__Page__:
## begin

Importing CSV Data Into MySQL
Reading a CSV file and importing it into a MySQL Database With NodeJS

We’re going to be looking at how to read a CSV file and how to dump that data into a MySQL database.
Setting Everything Up
Lets go ahead and make sure we have these dependencies installed and imported
const fs = require('fs');
const mysql = require('mysql');
const csv = require('fast-csv');
Loading The CSV File
Next lets go ahead and create a read the data into an array
let stream = fs.createReadStream("my_file.csv");
Now we have our stream, lets use the CSV module and parse it. Note we listen for two events (data, end). The data event is when a new line of the CSV has been parsed, and the end event is once the file has been completely read.
let myArray = [];
let csvStream = csv
.parse()
.on("data", (data) => {
myArray.push(data);
})
.on("end", () => {
});
stream.pipe(csvStream);
For those of you who have already looked at a CSV file in a text editor, you may already be aware that the first line of the file is the column headers. We want to get rid of those, so lets just shift the array. This removes the first element of the array.
.on("end", function () {
myArray.shift();
}
Inserting Multiple Records
I have already covered how to insert multiple records easily in my post Insert Multiple Records Into MySQL. It may be worth you reading that before getting started on inserting the data into a database..
On the event event, we’re going to just open up a new database connection, and bulk insert the records into the database using the MySQL’s native bulk insert functionality.
.on("end", function () {
// remove the first element in the array
myArray.shift();
// create a new connection to the database
const connection = mysql.createConnection({
host: 'localhost',
user: 'username',
password: 'super_secure_password',
database: 'database_name'
});
// open the connection
connection.connect((error) => {
if (error) {
console.error(error);
} else {
let query: string = 'INSERT INTO table (field1, field2, field3, field4) VALUES ?';
connection.query(query, [myArray], (error, response) => {
if(error) {
console.log(error);
} else {
console.log(response); // x records inserted
});
}
});
}
Known Bugs
Packet Too Large
There’s a few issues I’ve had when implementing this. As discussed in the Insert Multiple Records Into MySQL, having a large CSV file can lead to the database throwing an error due to a large packet file exceeding the ‘maximum_allowed_packet’ variable. You can see an easy fix below for that.
I was trying to bulk insert around 180k records from a CSV file, and I kept getting an error. When I traced the error back to MySQL output in the console, I could see that my MySQL server was running with a fairly small ‘maximum_allowed_packet’.
In order to check what packet size you have set currently, just run the following command, and the one underneath it to update the variable.

## end

__Provided data__:
## begin

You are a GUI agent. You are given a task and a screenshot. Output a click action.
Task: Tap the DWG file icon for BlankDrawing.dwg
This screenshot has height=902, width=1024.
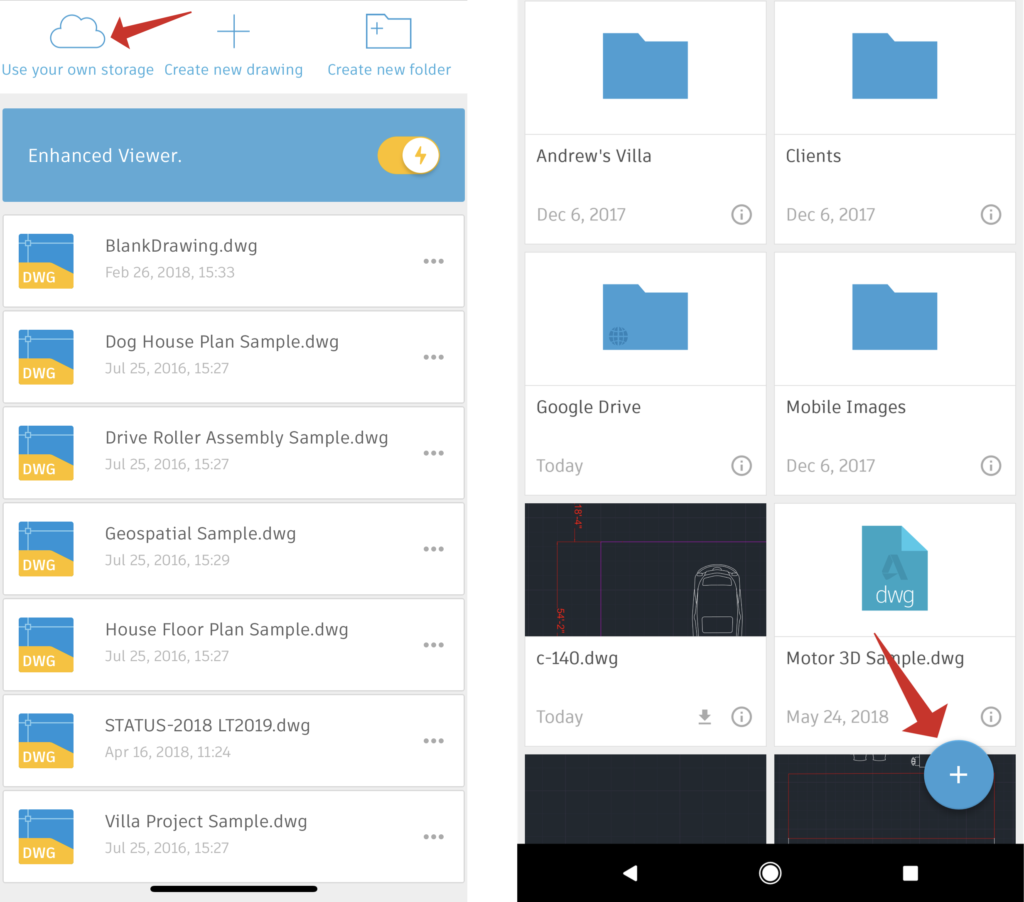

## end

__Set exercise A__: Print the passage from the page on importing CSV data into MySQL, from "Importing CSV Data" up to and including "been completely read.".
__Set exercise B__:
Answer these questions from the page on importing CSV data into MySQL:
(i) Which module is loaded into the constant named csv?
(ii) According to the page, when does the data event occur?
(iii) Roughly how many records from a CSV file was the writer trying to bulk insert when the error kept appearing?

__Written answer A__:
Importing CSV Data Into MySQL
Reading a CSV file and importing it into a MySQL Database With NodeJS

We’re going to be looking at how to read a CSV file and how to dump that data into a MySQL database.
Setting Everything Up
Lets go ahead and make sure we have these dependencies installed and imported
const fs = require('fs');
const mysql = require('mysql');
const csv = require('fast-csv');
Loading The CSV File
Next lets go ahead and create a read the data into an array
let stream = fs.createReadStream("my_file.csv");
Now we have our stream, lets use the CSV module and parse it. Note we listen for two events (data, end). The data event is when a new line of the CSV has been parsed, and the end event is once the file has been completely read.

__Written answer B__:
(i) 'fast-csv'
(ii) When a new line of the CSV has been parsed.
(iii) Around 180k records.